Endothelin receptor antagonists (ERA) have an anti-hypertrophic and anti-fibrotic effect on the RV in PH [96]. It is unclear whether this is a direct effect on the RV or a consequence of the vasodilatation and anti-proliferative effect on the pulmonary vasculature. Unfortunately, no studies have addressed this issue. Endothelin-1 increases contractility in mouse RV cardiomyocytes via an increase in intracellular Ca2+ transients through activation of the Endothelin Receptor-A and the Na+–Ca2+ exchanger [97]. Upregulation of endothelin-1 in RV myocardium of patients and models of compensated hypertrophy [98] suggests a potential rationale for ERAs. However, isolated heart studies showed that ERAs suppress both contractility and relaxation in the hypertrophic RV [98] which might explain the negative outcomes of preclinical studies on ERAs in RV pressure load without pulmonary vascular remodeling [99]. Intriguingly, the negative inotropic effect of ERAs is absent in LV failure, which may be due to differences in endothelin-1 activation. It may even be possible that ERAs have contrasting therapeutic effects in compensated and failing RVs, but so far, this has not been studied.

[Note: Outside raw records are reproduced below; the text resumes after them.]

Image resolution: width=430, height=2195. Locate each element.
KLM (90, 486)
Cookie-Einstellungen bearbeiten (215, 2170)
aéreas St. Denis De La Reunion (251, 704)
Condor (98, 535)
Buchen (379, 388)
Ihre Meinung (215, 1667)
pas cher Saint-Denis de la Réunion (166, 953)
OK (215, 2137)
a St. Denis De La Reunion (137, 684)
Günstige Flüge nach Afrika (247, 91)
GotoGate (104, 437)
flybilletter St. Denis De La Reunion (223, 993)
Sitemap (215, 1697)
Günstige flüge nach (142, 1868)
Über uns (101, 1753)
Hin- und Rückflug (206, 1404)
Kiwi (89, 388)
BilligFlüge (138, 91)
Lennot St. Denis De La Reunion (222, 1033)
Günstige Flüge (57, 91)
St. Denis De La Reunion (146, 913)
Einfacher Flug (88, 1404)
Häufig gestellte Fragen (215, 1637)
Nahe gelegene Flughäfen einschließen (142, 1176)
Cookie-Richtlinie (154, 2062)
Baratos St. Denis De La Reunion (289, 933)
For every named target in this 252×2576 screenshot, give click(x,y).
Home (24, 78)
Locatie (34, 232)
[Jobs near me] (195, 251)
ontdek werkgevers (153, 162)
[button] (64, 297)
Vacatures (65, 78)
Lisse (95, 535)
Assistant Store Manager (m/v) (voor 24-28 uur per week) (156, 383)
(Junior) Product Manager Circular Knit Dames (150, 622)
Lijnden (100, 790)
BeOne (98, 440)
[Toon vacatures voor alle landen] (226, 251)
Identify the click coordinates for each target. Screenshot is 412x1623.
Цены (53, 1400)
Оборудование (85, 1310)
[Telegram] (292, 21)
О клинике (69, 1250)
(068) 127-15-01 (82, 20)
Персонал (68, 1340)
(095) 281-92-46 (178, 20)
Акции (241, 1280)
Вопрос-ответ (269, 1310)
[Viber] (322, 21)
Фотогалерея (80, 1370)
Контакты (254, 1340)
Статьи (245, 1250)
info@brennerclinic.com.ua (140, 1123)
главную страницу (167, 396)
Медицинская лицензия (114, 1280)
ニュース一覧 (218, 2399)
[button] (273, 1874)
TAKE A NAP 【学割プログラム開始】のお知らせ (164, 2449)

Apart from medical intervention, exercise training may be beneficial for the pressure-loaded RV. In patients with a pressure-loaded RV, exercise training induces a modest increase in exercise capacity [100]. In rats with MCT-induced PH; however, exercise training was beneficial in mild PH and deleterious in severe PH [101]. Exercise training has not been tested yet in other models of RV load.

Conclusion

Since the Working Group Statement, progress has been made in understanding the pathophysiological and pathobiological mechanisms of RV failure due to chronic abnormal loading conditions, specifically increased afterload. The RV adaptation to increased afterload is characterized by increased contractility, dilatation and hypertrophy, whereas clinical RV failure is associated with progressive diastolic deterioration and despite increased contractility, disturbed ventricular−arterial coupling. The pathobiology of the failing RV has several characteristic features. An important factor seems to be the lack of adequate increase in capillary density leading to a hypoxic environment and oxidative stress. Additionally, there is a metabolic switch from FA to glucose utilization in the process of RV adaptation, but the role of this switch in RV failure is yet unclear. So far, therapies aiming to specifically improve RV function have had limited success. The use of beta blockers and sildenafil may hold some promise, but new therapies have to be developed. Finally, a lot of insight has been gained with regard to the specific values and limitations of the different models of RV pressure load and the methods used to define and characterize RV function and failure. In the future, this may aid in the understanding of the pathobiology of RV failure and development of new therapeutic strategies.